#### Selected excerpt ####

It was a long and pointless conversation. Eventually I think he hit on the most cohesive point he was trying to share with me: people who show too much concern for how the food in front of them was grown or raised, and concern for the organisms and chemicals mixed in them, are, to use his words, “pretentious douche bags.” He stuttered a bit when he got that phrase out and mumbled “…present company excluded.”

Nope. If that’s his stance, then I guess I am a pretentious d-bag to him.

I’m not too worried about it though; in the end, coworker is a blathering idiot. The conversation ended like this:

(imagine with a really emphatic tone of voice, like the hero at the end of a really moving film who just learned an important life lesson)

“I don’t know what you thought of McDonalds when you were growing up, but the rumor around my town was that McNuggets were actually made of buffalo testicles. And you know what? I thought it was true, and I loved them. So every time I go to McDonalds to get McNuggets, I think to myself ‘I love buffalo testicles.’ And if you were to feed me dog and you didn’t tell me it was dog, I would probably like that too. Because, you know? People eat dog.”

I went home that night and made an awesome home-cooked meal for myself and Farrell. It was just an after-thought that I didn’t use a bunch of processed, corn-based products. It’s just how we roll, and that doesn’t make us pretentious.

#### Information supplied ####

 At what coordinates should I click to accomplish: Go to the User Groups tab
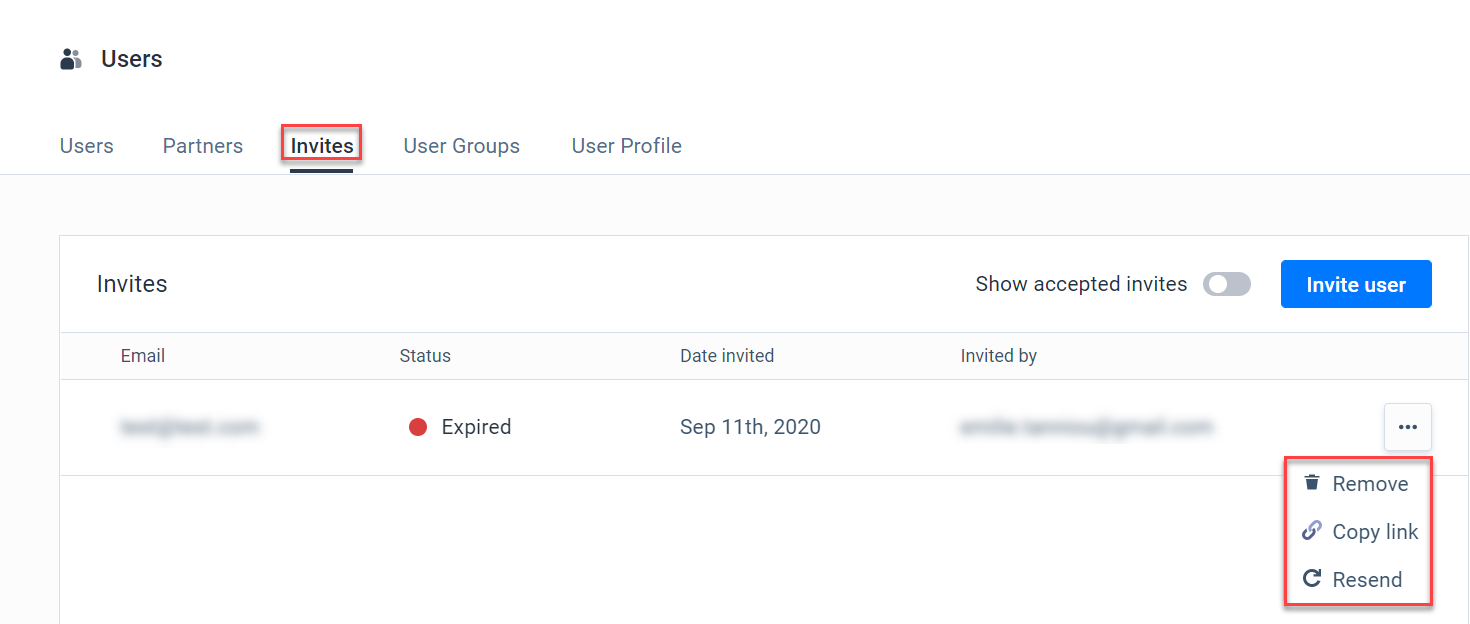tap(461, 145)
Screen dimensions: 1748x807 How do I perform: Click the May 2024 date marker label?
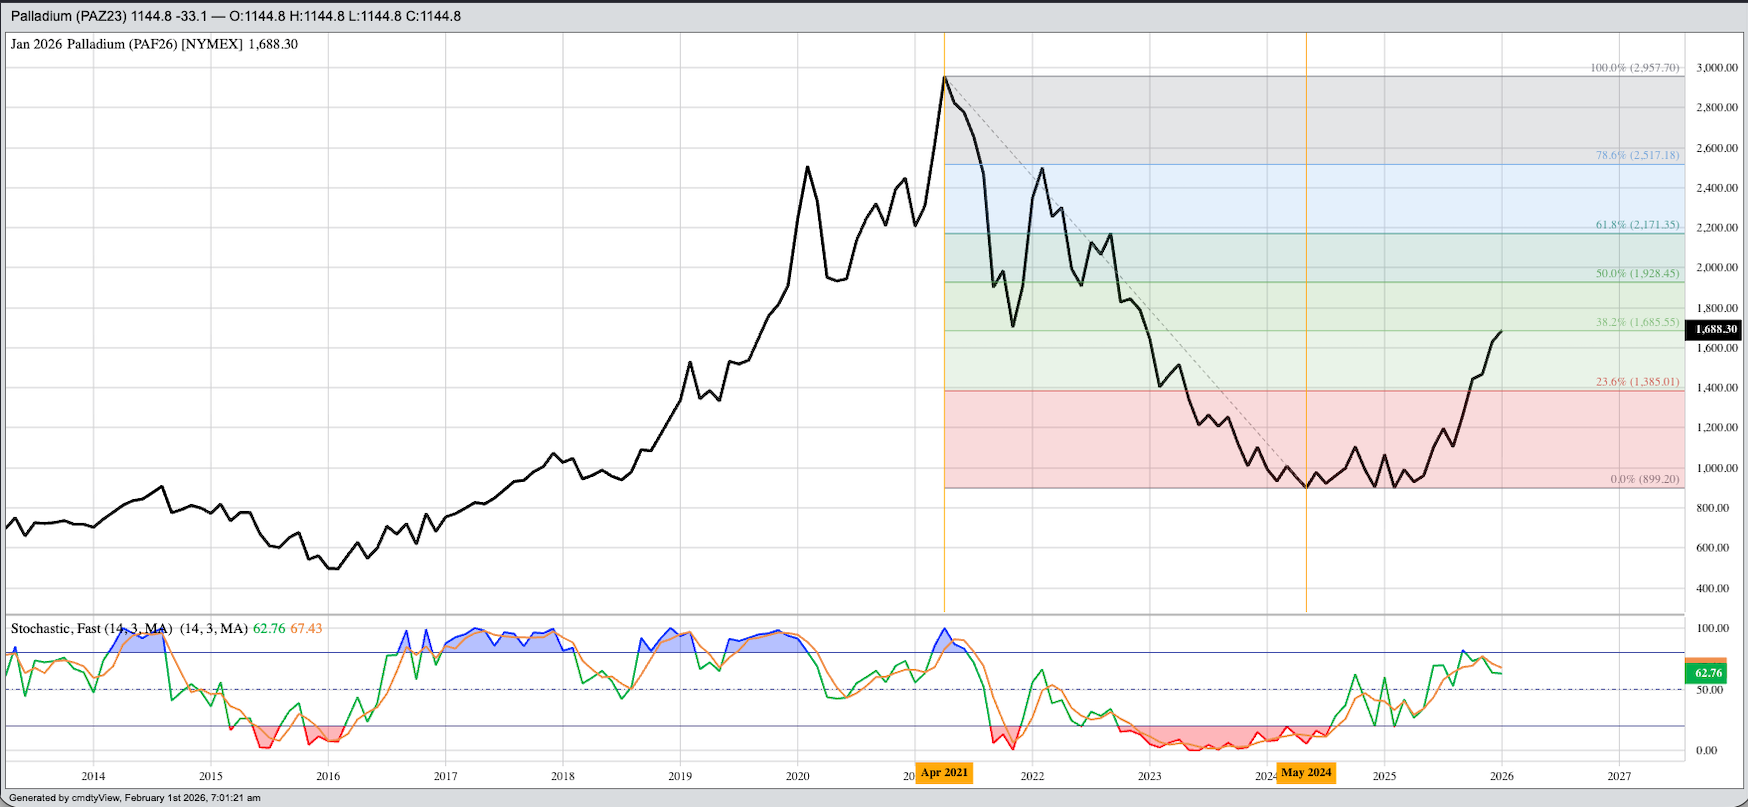pyautogui.click(x=1306, y=773)
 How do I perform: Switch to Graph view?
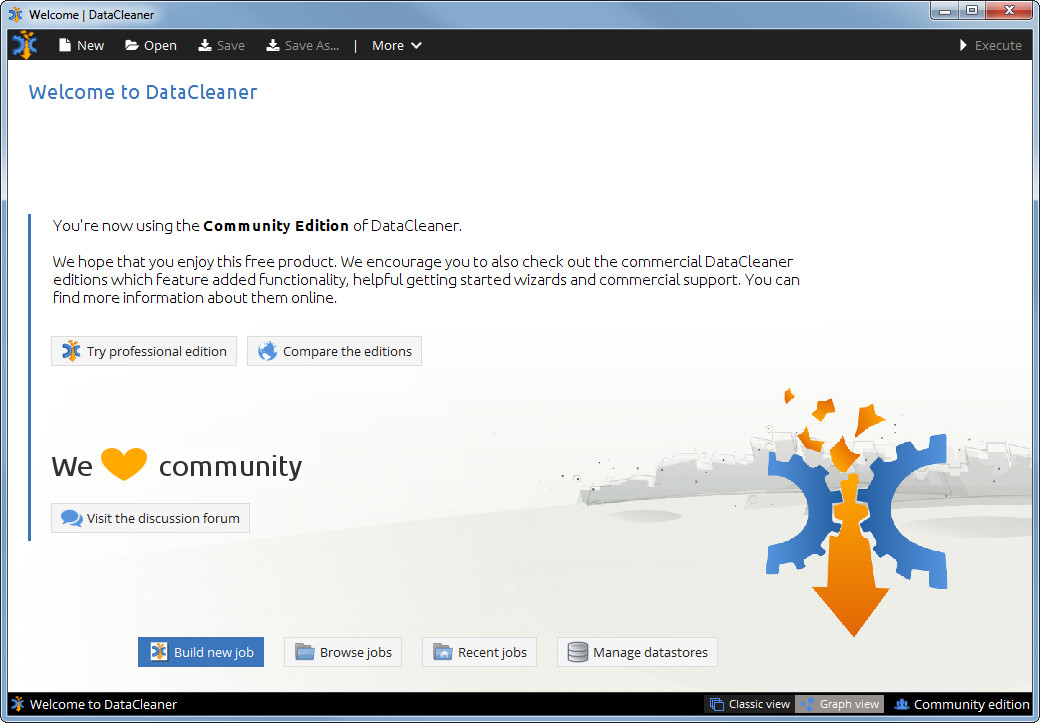(x=839, y=703)
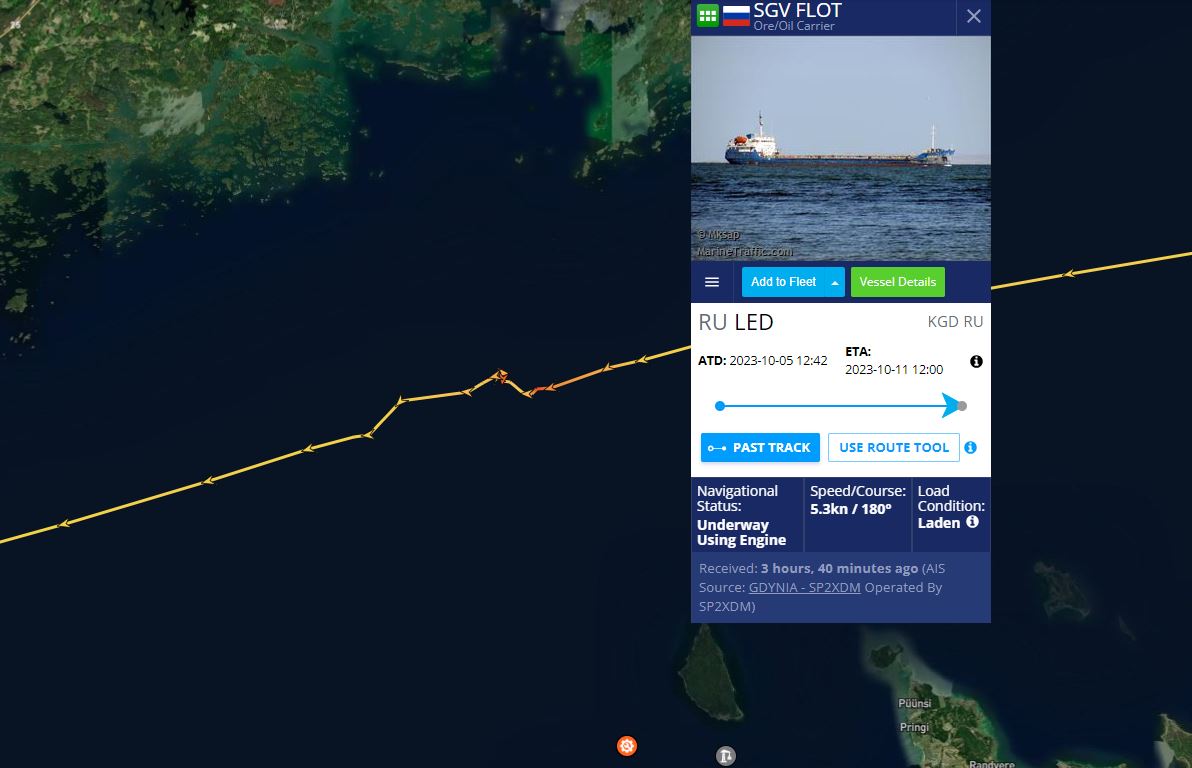The width and height of the screenshot is (1192, 768).
Task: Click the info icon next to ETA
Action: click(x=976, y=361)
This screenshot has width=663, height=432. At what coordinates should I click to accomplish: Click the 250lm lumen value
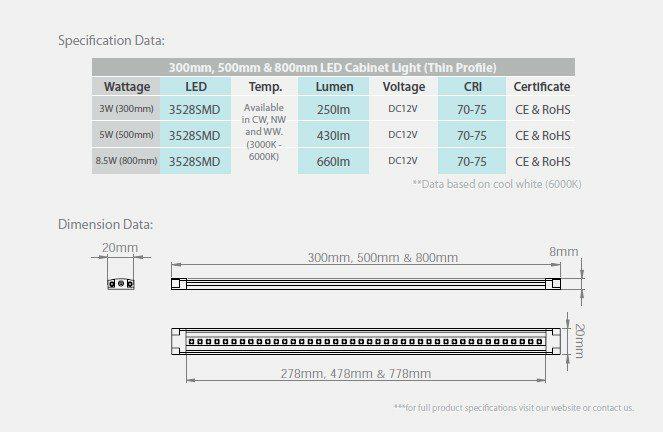click(x=333, y=109)
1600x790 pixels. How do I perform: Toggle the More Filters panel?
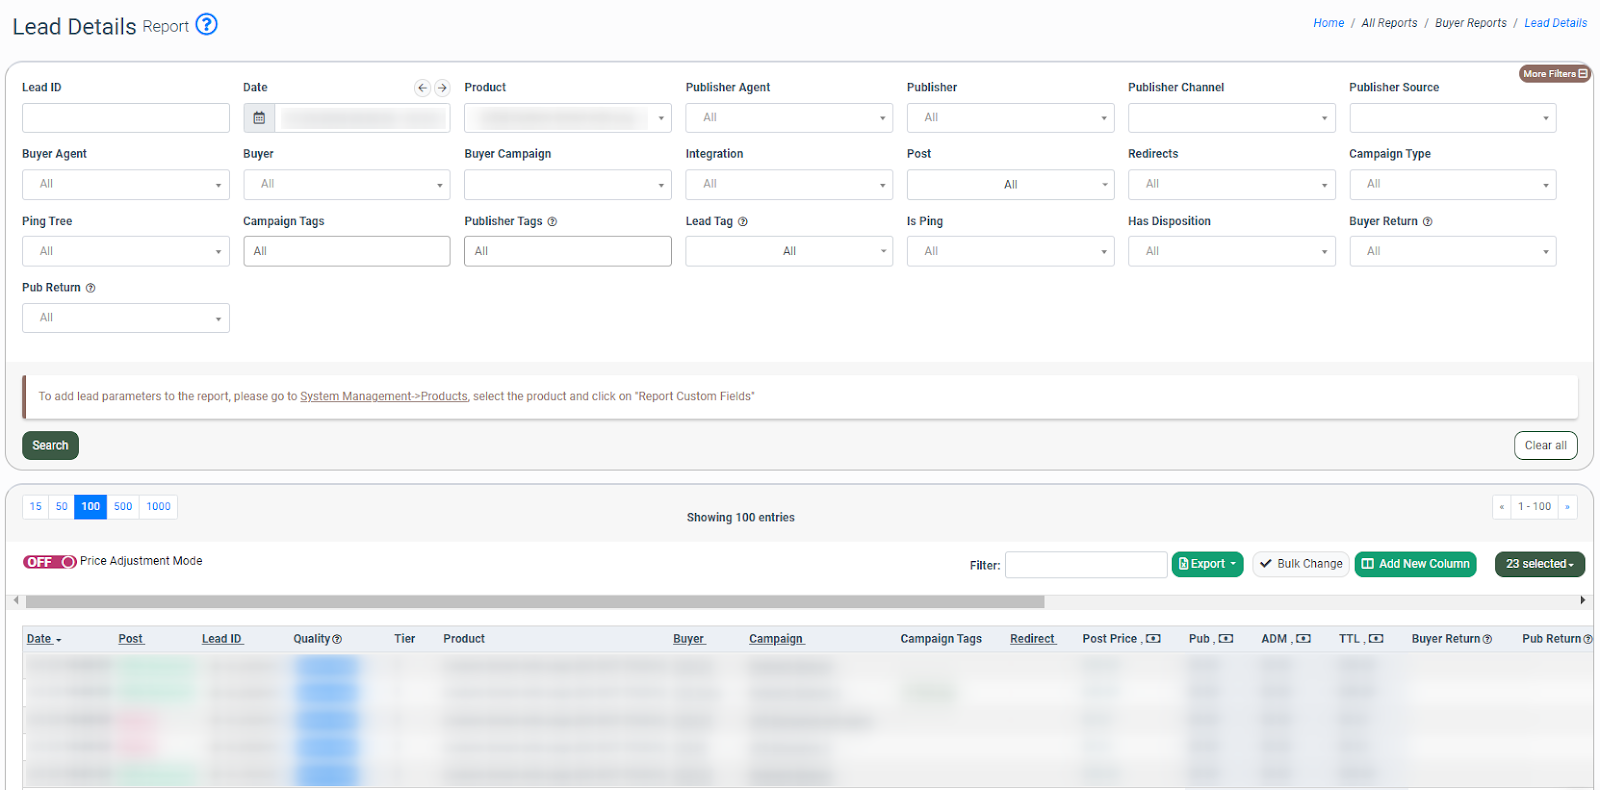(x=1554, y=74)
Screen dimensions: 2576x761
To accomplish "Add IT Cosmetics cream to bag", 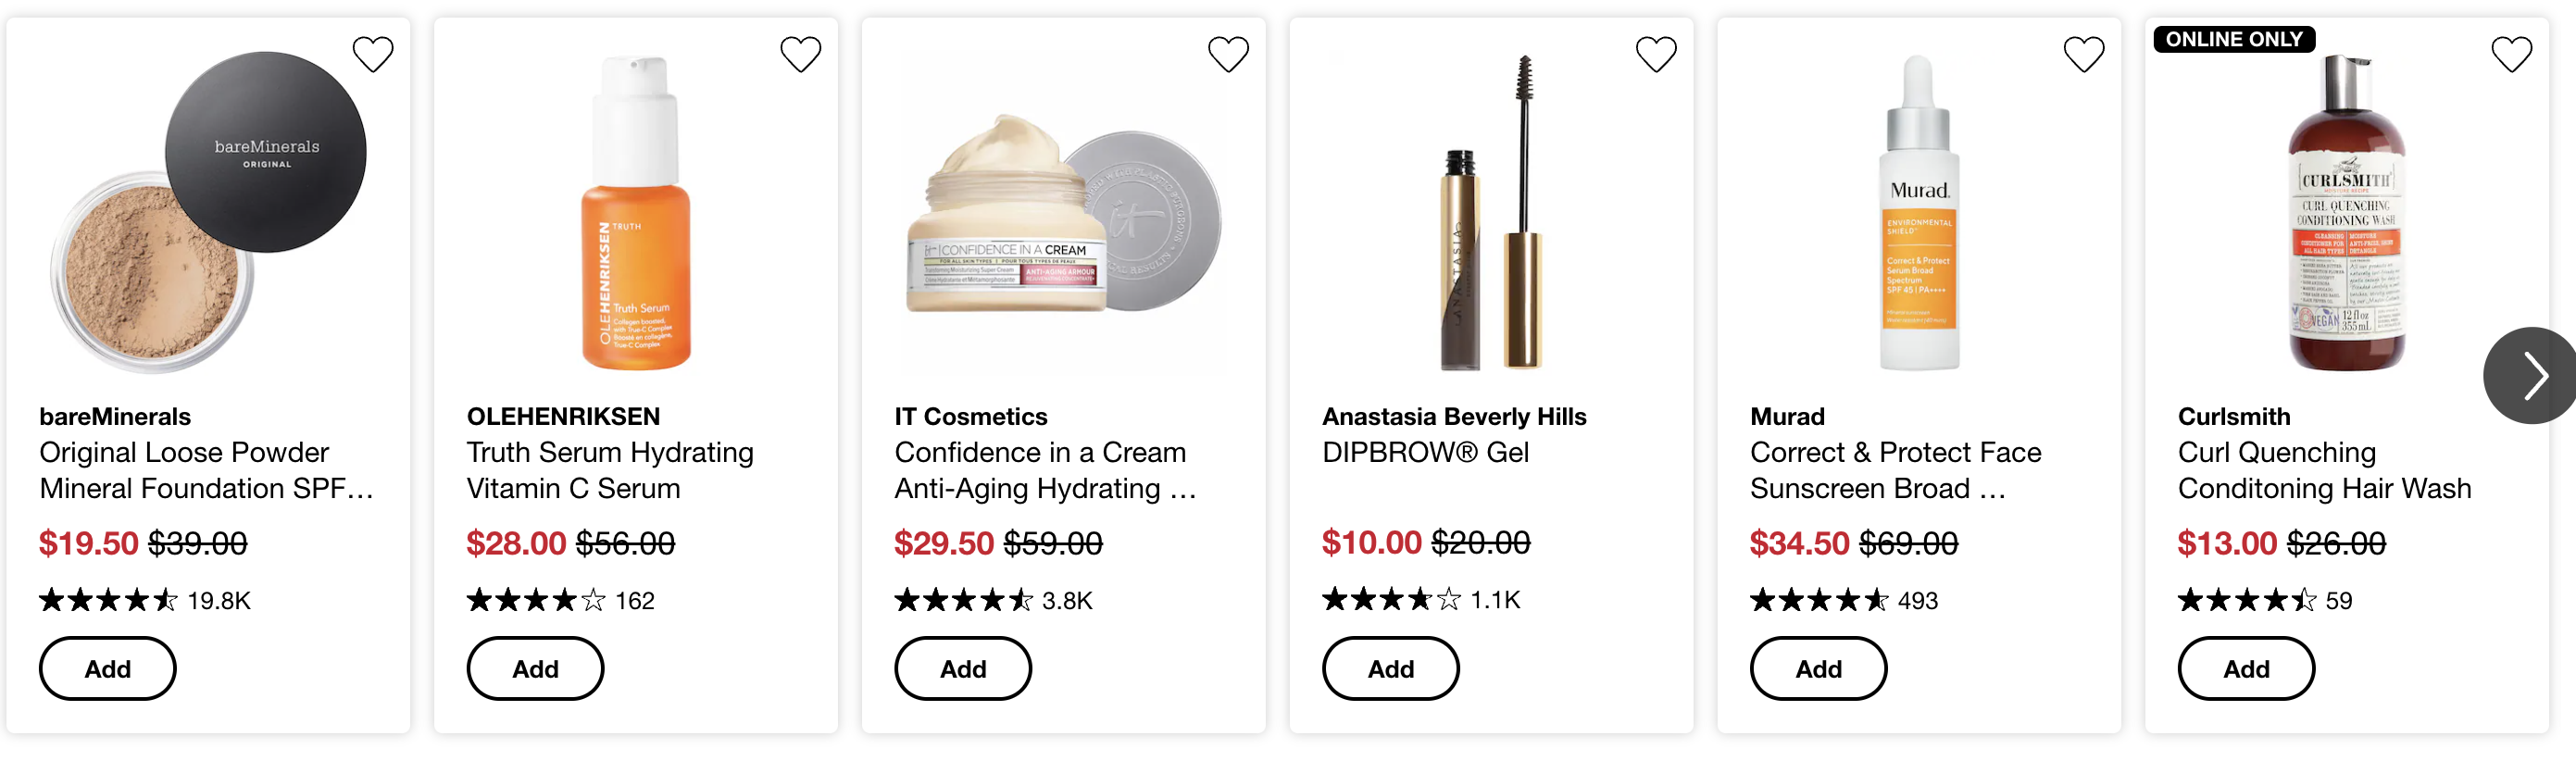I will (963, 668).
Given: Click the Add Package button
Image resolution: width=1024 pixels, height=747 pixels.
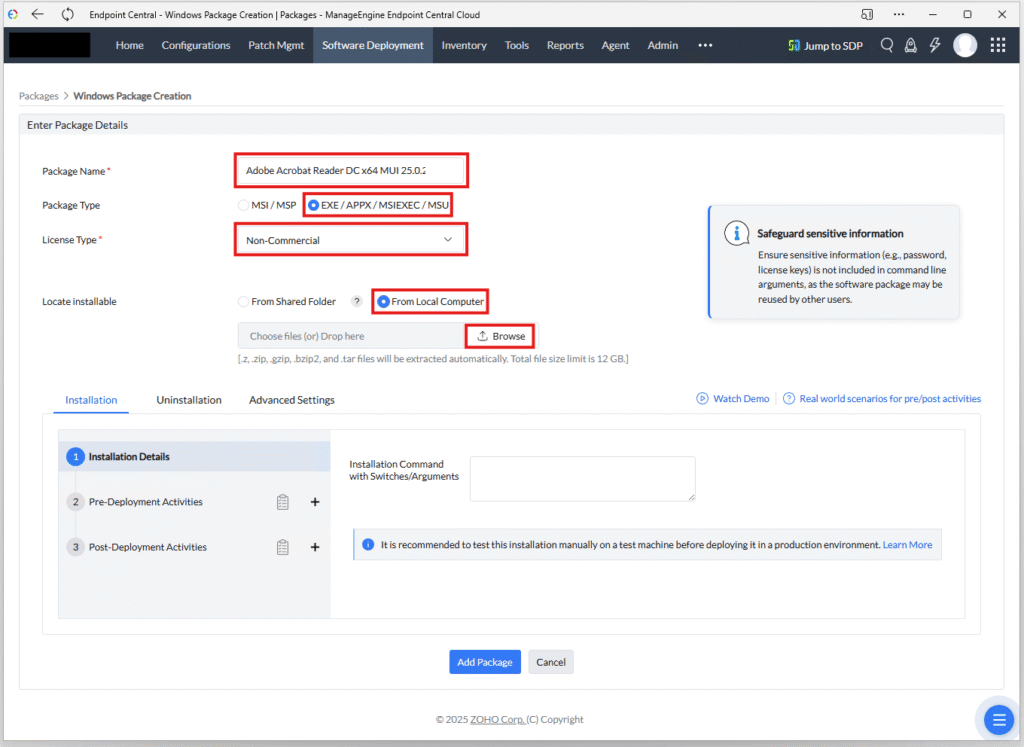Looking at the screenshot, I should click(484, 662).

####

Reproduce the passage about the food conversation with a coworker, everything from "I’m not too" down to "important life lesson)". These items were taken from a different source than the text.

I’m not too worried about it though; in the end, coworker is a blathering idiot. The conversation ended like this:

(imagine with a really emphatic tone of voice, like the hero at the end of a really moving film who just learned an important life lesson)